→ CONSIGNES
Recopiez intégralement, sans aucune modification, l'extrait ci-dessous sur Louis Destouches en octobre 1914.

→ EXTRAIT SOURCE
Voyage au bout de la nuit

Posted by Aldine on 27 août 2015 in |

À PROPOS.

Le dimanche 4 octobre 1914, alors que Français et Allemands se font face dans le Nord, débarque du train, à Armentières, la 6e brigade de cuirassiers français. Parmi les hommes du 2e escadron du 12e régiment, le maréchal des logis Louis Destouches, dont personne sans doute, y compris lui-même, n’imagine qu’il deviendra vingt ans plus tard, sous le nom de Céline, un des romanciers français les plus célèbres. La mission du 12e « cuir » est de tenir les ponts sur la Lys à Houplines et Frelinghien.

Ce qu’il ne fera pas. Dès le lendemain et les jours suivants, les troupes allemandes, enfonçant les positions françaises, occupent la vallée de la Lys. Petit épisode de la « Grande Guerre » qui faillit pourtant bien être fatale au maréchal des logis Destouches: au retour d’une mission de reconnaissance sur la rive gauche de la Lys, dans les bois de Ploegsteert, un trompette est tué à côté de lui et son lieutenant s’affale sur sa monture, atteint à la cuisse. Destouches sauve l’officier en le ramenant dans les lignes françaises, ficelé sur son cheval.

→ DONNÉES FOURNIES

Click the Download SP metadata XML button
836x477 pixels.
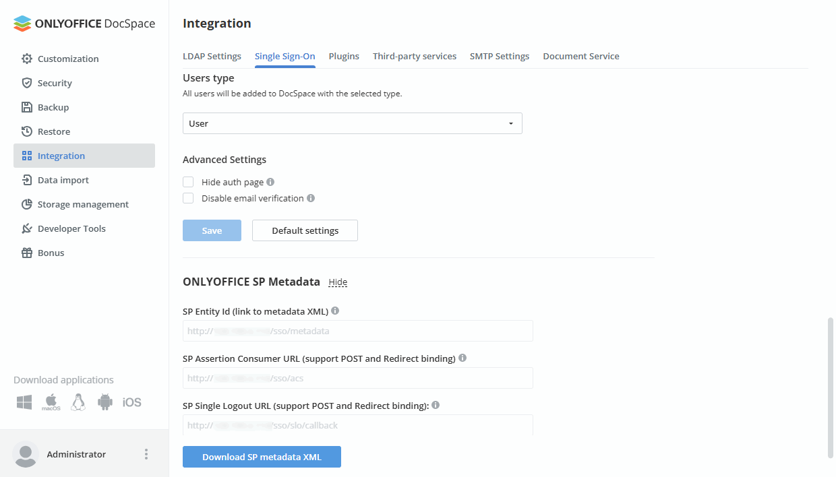(262, 457)
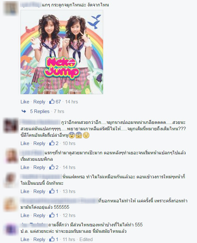Open the Edited history link
Viewport: 197px width, 243px height.
86,239
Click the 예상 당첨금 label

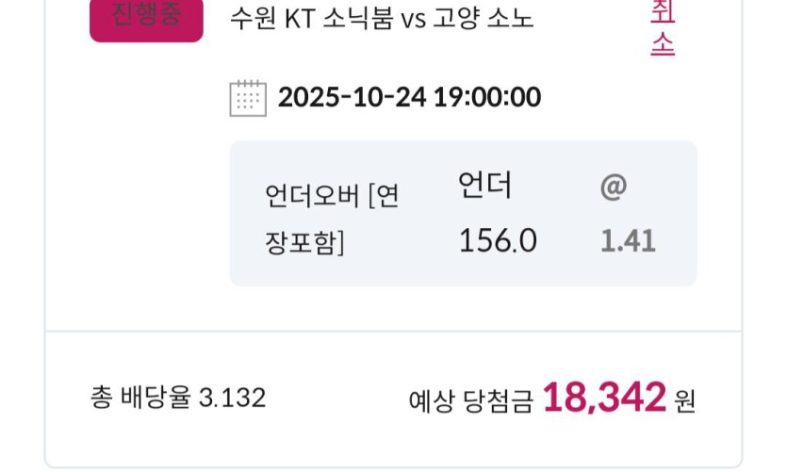(x=470, y=400)
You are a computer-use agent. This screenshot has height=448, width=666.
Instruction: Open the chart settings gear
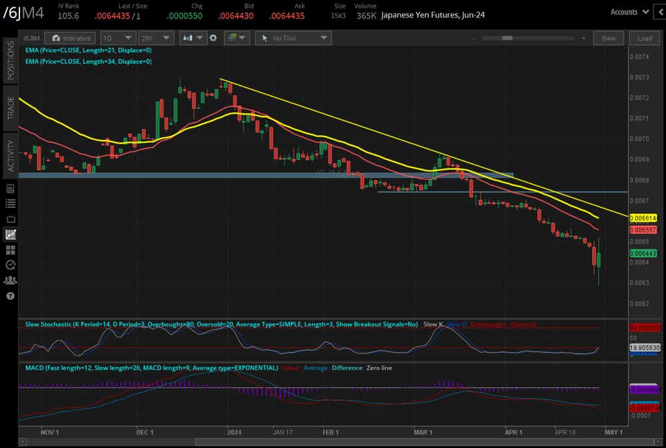[x=213, y=38]
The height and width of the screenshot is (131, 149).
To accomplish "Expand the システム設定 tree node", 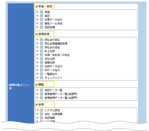I will tap(37, 110).
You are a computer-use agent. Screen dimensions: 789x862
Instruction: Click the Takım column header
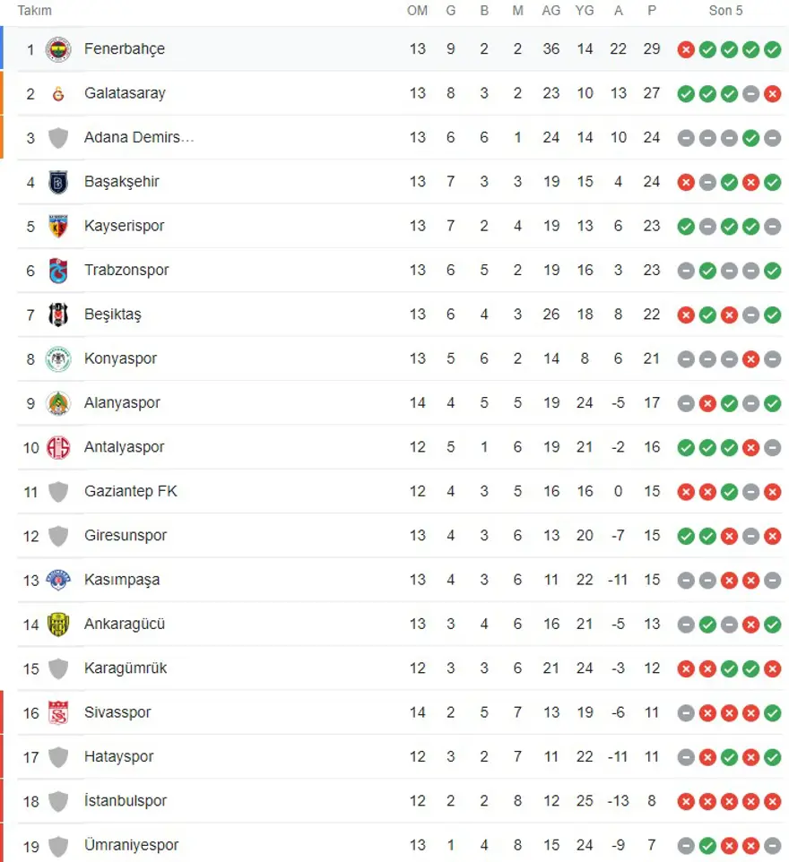tap(35, 11)
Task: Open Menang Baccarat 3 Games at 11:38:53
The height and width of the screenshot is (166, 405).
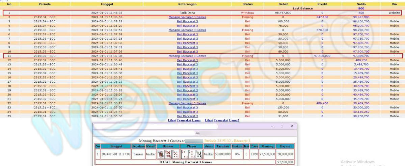Action: 187,17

→ RÉPONSE
Voyage au bout de la nuit

Posted by Aldine on 27 août 2015 in |

À PROPOS.

Le dimanche 4 octobre 1914, alors que Français et Allemands se font face dans le Nord, débarque du train, à Armentières, la 6e brigade de cuirassiers français. Parmi les hommes du 2e escadron du 12e régiment, le maréchal des logis Louis Destouches, dont personne sans doute, y compris lui-même, n’imagine qu’il deviendra vingt ans plus tard, sous le nom de Céline, un des romanciers français les plus célèbres. La mission du 12e « cuir » est de tenir les ponts sur la Lys à Houplines et Frelinghien.

Ce qu’il ne fera pas. Dès le lendemain et les jours suivants, les troupes allemandes, enfonçant les positions françaises, occupent la vallée de la Lys. Petit épisode de la « Grande Guerre » qui faillit pourtant bien être fatale au maréchal des logis Destouches: au retour d’une mission de reconnaissance sur la rive gauche de la Lys, dans les bois de Ploegsteert, un trompette est tué à côté de lui et son lieutenant s’affale sur sa monture, atteint à la cuisse. Destouches sauve l’officier en le ramenant dans les lignes françaises, ficelé sur son cheval.